A vencedora da Bola de Ouro não desbancou Marta na premiação por acaso: a jovem atleta é extremamente competitiva e cresceu em um ambiente que estimulou esta personalidade. No recesso de janeiro de 2019, por exemplo, ela e Andrine treinaram intensamente em casa, na neve, e sob instruções do pai. Parece loucura, mas, para Ada, isto é "relaxar".
"Pai, você é a minha rocha. Por favor, permaneça em forma. Vou precisar dos seus cruzamentos para treinar por mais uns 10 anos", escreveu Ada ontem (18), no Instagram, para celebrar o aniversário do pai.
Ela já passou de 250 gols na carreira e estipulou uma meta pessoal de marcar pelo menos 50 por temporada. Se mantiver este ritmo, chegará facilmente aos 300 gols até o fim de 2019, quando terá 24 anos de idade. "Será um desafio manter esta média, mas é preciso encontrar soluções quando as coisas são desafiantes", disse, tranquila, à CNN.
"Eu estou animada para trabalhar em cima de cada detalhe e permanecer no topo pelo maior tempo que puder. (...) Estou focada em jogar 100% do meu melhor futebol pelo Lyon. É claro que tenho ambições mesmo sem jogar pela seleção", acrescentou. O clube a ajuda muito neste sentido: das 14 atletas que concorreram com Ada pela Bola de Ouro, seis são colegas de time.
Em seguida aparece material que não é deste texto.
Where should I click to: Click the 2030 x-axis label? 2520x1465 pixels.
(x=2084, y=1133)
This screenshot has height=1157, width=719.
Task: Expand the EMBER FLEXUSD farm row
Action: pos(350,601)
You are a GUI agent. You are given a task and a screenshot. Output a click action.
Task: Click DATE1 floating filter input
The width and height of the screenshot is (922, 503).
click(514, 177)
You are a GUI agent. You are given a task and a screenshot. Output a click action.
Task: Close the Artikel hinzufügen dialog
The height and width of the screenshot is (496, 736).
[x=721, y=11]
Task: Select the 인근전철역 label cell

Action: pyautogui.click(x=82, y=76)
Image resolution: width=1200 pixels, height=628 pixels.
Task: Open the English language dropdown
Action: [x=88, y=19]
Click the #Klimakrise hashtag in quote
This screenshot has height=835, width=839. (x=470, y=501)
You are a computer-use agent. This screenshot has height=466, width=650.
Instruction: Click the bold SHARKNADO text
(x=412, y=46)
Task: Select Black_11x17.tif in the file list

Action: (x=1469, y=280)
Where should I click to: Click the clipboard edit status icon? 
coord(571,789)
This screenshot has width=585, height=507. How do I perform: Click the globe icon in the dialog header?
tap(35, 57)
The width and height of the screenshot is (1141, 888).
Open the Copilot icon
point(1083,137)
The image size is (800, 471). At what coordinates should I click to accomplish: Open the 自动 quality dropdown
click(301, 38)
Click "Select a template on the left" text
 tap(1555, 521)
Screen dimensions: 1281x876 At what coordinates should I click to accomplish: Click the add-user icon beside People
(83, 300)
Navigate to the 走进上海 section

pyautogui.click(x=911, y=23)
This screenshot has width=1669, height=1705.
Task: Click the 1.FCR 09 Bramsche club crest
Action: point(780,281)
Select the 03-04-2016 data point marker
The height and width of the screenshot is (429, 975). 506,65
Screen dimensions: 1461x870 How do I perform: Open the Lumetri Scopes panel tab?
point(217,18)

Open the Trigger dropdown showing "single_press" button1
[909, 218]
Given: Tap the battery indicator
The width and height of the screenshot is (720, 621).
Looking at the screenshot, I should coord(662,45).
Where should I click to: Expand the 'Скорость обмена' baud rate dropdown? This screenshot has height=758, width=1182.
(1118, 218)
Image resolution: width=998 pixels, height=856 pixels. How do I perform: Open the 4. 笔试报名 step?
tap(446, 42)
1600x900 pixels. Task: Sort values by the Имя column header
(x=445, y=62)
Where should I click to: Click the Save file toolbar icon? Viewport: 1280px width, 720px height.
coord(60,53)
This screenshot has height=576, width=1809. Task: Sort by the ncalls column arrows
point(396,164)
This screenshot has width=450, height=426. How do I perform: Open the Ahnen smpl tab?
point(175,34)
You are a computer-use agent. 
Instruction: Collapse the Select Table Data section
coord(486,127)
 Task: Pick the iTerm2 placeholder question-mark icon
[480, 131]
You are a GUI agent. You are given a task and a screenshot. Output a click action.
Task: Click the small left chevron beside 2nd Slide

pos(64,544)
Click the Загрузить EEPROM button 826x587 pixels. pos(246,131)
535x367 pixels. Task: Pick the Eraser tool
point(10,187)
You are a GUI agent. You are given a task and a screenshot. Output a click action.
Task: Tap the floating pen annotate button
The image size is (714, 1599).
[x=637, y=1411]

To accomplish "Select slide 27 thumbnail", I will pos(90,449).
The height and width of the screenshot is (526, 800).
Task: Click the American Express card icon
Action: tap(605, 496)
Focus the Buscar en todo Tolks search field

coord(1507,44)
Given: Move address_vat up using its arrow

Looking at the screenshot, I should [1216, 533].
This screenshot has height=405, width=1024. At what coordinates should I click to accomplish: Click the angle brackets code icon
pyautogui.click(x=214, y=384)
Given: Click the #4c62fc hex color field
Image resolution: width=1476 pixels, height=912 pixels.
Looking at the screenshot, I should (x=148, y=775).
Não é difícil concluir que o Lyon é referência. "O que é ótimo sobre o Lyon é que nós somos um grupo muito competitivo, mas nos conhecemos muito bem. Então o que acontece em campo permanece no campo", explicou Ada. Martin Sjogren, técnico da Noruega, deixou claro à AFP que gostaria de tê-la no elenco, mas é tão objetivo quanto ela:
"Torço para que Ada mude de ideia e que possa ser parte da seleção da Noruega no futuro. Porém, como treinador de uma seleção, você sempre quer ter os melhores atletas à disposição, mas não pode focar nos que não querem fazer parte da equipe".